**TESTO:**
Opere di V. Ampolo e M.G. Presicce

Stefania CAROFALO

Duetto di emozioni, è il nome scelto per la mostra inaugurata il 20 settembre 2024 e visitabile sino al 26 p.v., in cui sono esposte le opere scultoree di Maria Grazia Presicce e quelle pittoriche di Vincenzo Ampolo nel cuore storico della città, in Vico dei Sotterranei, nella sede della Fondazione Palmieri.

Maria Grazia Presicce, autrice di numerose pubblicazioni per l’infanzia, esprime la sua creatività anche attraverso la scultura in cartapesta.  Accosta e integra sapientemente le sue sculture agli elementi della natura e ai resti lignei spiaggiati sulle coste salentine, alle radici di alberi, ai sassi e alle conchiglie ma non solo, rende viva la fibra essiccata del fico d’India, la corteccia di un albero, antichi coppi in terracotta e tutto quel che cattura il suo interesse donando a tutti una seconda vita all’insegna della bellezza artistica.

L’ambiente e la natura sono elementi fondamentali per l’arte di Maria Grazia sempre evidenti nelle sue opere e, in particolare una fra quelle esposte, è testimone della sua sensibilità: in un quadro raffigura un ulivo coperto di fuoco, opera realizzata dopo aver assistito, purtroppo, all’incendio di un uliveto.

**RECORD MOSTRATI:**
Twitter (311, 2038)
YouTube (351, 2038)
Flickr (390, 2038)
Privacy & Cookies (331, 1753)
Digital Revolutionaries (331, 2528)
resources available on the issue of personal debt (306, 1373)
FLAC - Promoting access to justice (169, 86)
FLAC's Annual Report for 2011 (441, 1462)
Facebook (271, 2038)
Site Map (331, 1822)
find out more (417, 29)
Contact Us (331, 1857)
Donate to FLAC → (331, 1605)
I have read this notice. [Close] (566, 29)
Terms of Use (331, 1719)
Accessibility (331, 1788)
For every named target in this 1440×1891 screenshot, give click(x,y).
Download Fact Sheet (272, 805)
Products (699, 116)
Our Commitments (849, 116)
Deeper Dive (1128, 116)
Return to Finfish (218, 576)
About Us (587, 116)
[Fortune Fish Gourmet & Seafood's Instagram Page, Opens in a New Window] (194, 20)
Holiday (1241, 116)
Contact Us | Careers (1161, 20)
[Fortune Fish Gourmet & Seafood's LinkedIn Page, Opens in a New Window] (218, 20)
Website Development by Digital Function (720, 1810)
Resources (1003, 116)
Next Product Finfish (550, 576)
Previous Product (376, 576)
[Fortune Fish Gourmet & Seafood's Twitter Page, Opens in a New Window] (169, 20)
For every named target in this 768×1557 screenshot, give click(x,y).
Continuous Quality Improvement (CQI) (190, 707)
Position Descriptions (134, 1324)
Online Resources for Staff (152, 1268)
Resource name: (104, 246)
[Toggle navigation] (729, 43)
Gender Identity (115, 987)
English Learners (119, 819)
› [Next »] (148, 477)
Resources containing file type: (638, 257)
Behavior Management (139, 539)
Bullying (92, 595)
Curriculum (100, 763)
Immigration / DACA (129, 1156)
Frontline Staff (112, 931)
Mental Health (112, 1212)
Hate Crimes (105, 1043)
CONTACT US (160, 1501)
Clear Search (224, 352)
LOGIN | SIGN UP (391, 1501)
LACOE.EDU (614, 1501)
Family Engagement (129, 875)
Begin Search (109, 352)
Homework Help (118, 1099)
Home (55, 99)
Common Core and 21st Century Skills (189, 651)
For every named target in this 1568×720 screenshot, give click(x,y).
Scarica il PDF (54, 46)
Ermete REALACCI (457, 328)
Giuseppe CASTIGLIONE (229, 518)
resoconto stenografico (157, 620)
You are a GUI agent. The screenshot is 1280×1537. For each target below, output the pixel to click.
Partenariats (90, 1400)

**AZIONE RICHIESTA A:** Aggiorna il testo sulla mostra, dal punto che inizia con "Opere di V." e prosegue fino a "della Fondazione Palmieri.", sostituendo "Duetto di emozioni" con "Dialogo di emozioni".
**AZIONE RICHIESTA B:**
Rispondi a queste domande sul testo sulla mostra:
(i) In quale data è stata inaugurata la mostra?
(ii) Con quale materiale Maria Grazia Presicce realizza le sue sculture?
(iii) Che cosa raffigura il quadro realizzato dopo l'incendio di un uliveto?

**RISPOSTA ATTESA A:**
Opere di V. Ampolo e M.G. Presicce

Stefania CAROFALO

Dialogo di emozioni, è il nome scelto per la mostra inaugurata il 20 settembre 2024 e visitabile sino al 26 p.v., in cui sono esposte le opere scultoree di Maria Grazia Presicce e quelle pittoriche di Vincenzo Ampolo nel cuore storico della città, in Vico dei Sotterranei, nella sede della Fondazione Palmieri.

**RISPOSTA ATTESA B:**
(i) Il 20 settembre 2024.
(ii) Con la cartapesta.
(iii) Un ulivo coperto di fuoco.